▶ [Source material]:

[Start of section]

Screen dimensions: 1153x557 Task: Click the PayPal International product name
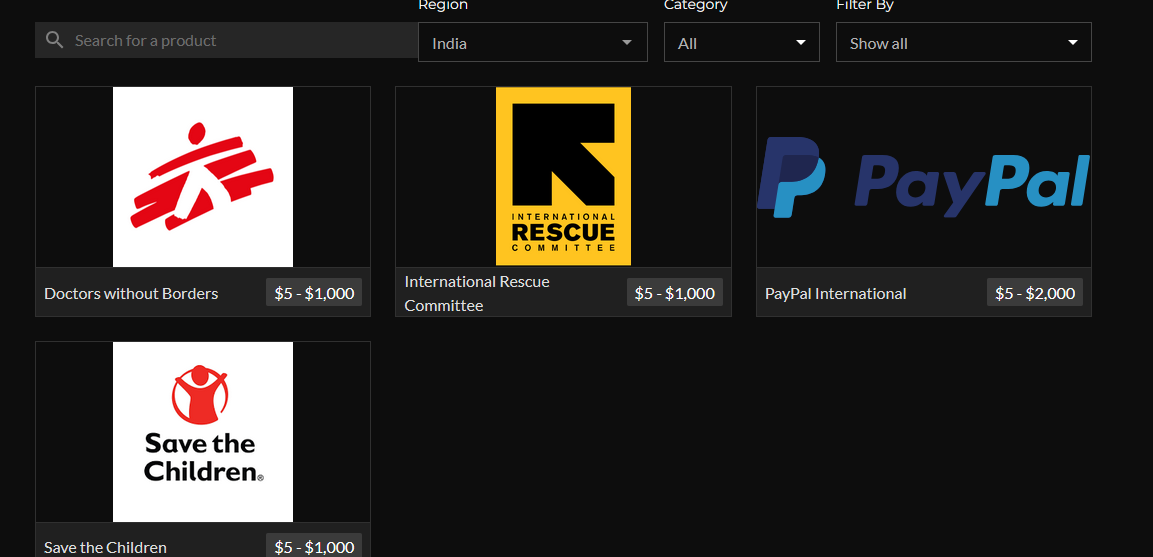click(x=835, y=294)
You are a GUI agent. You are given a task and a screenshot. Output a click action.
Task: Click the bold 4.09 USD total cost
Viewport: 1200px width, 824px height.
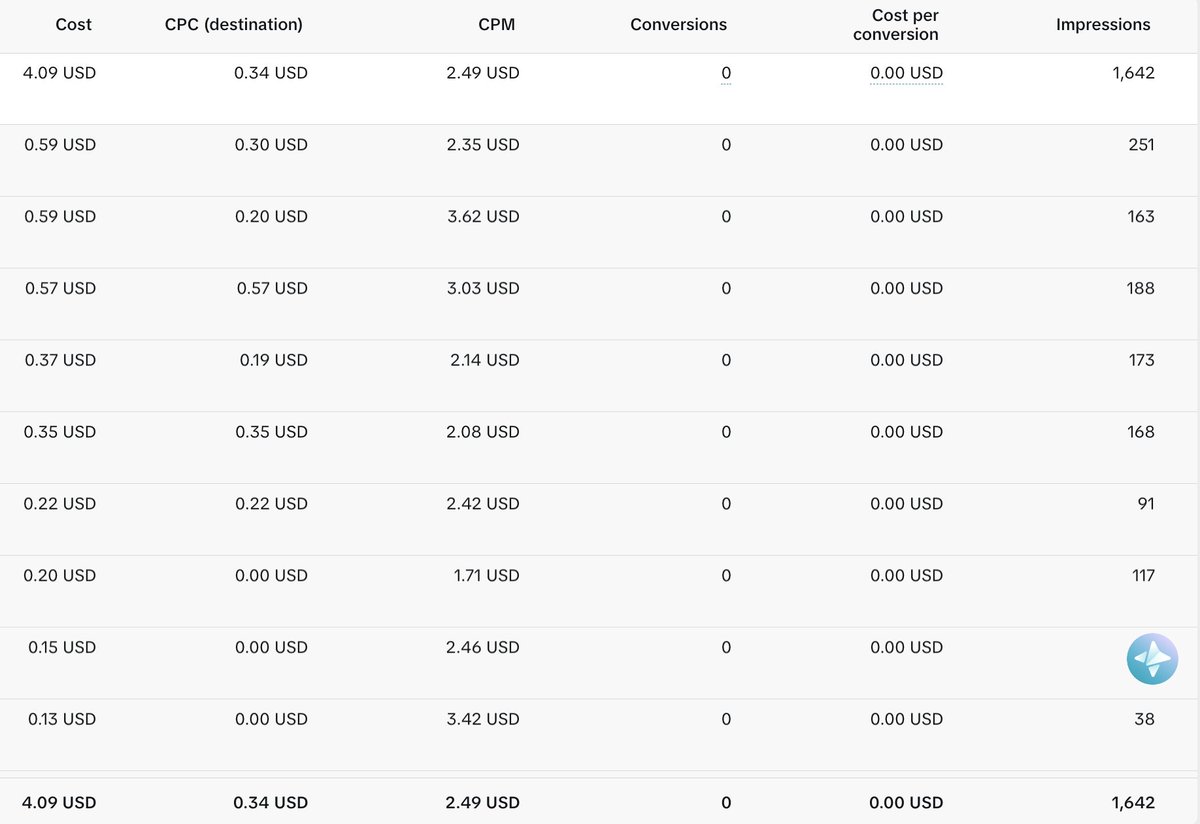[x=59, y=802]
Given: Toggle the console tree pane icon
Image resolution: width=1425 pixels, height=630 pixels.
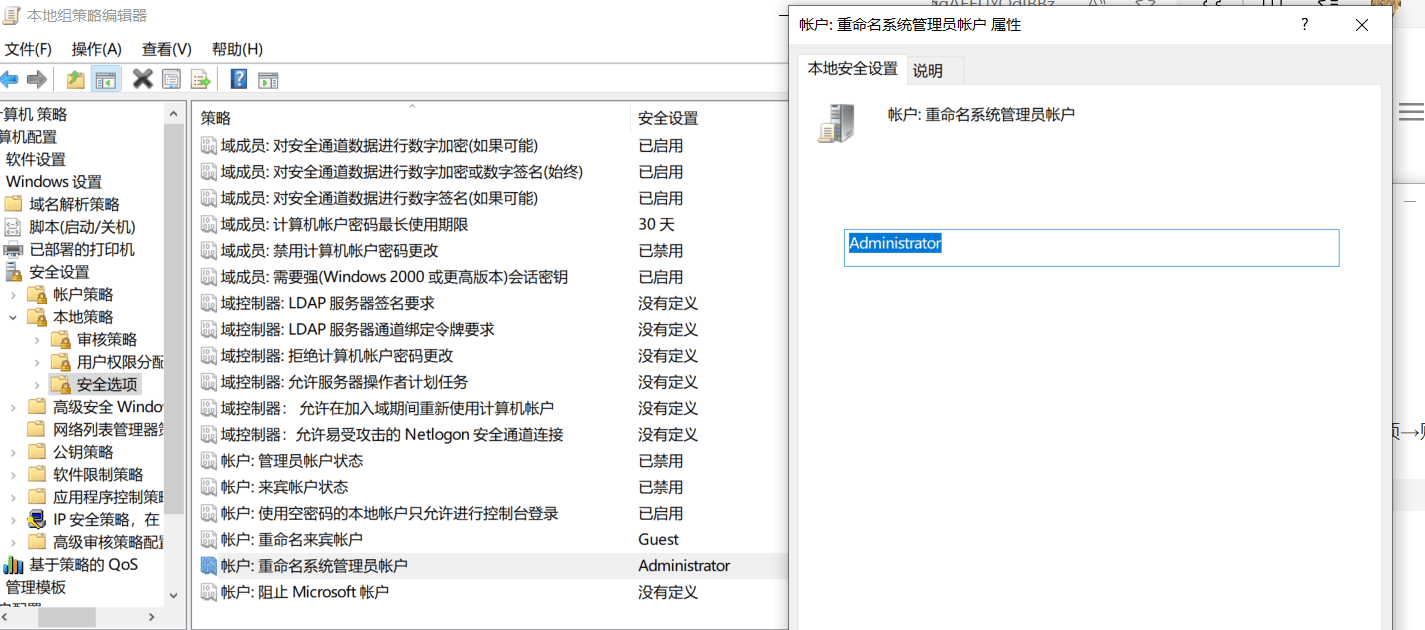Looking at the screenshot, I should point(105,78).
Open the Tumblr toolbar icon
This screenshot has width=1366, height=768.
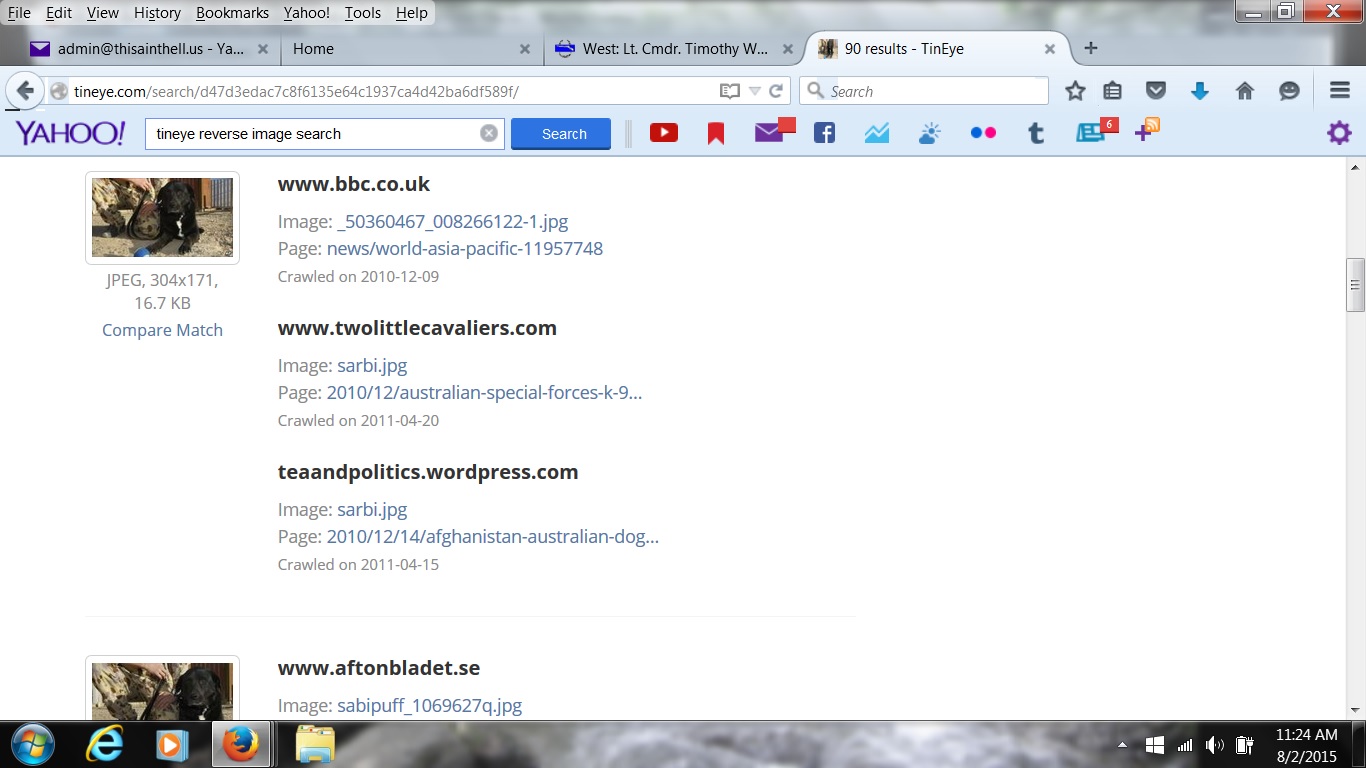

[End of section]

▶ [What the exercise asks]:
Skipping all pictures, set the listing down exactly as written.

▶ [Your solution]:
Screen dimensions: 1153x557 Task: Click the PayPal International product name
click(x=835, y=294)
You are a GUI agent. You are given a task and a screenshot. Output a click action.
Task: Click the bold 4.09 USD total cost
Viewport: 1200px width, 824px height.
[x=59, y=802]
Given: Toggle the console tree pane icon
Image resolution: width=1425 pixels, height=630 pixels.
Looking at the screenshot, I should point(105,78).
Open the Tumblr toolbar icon
This screenshot has width=1366, height=768.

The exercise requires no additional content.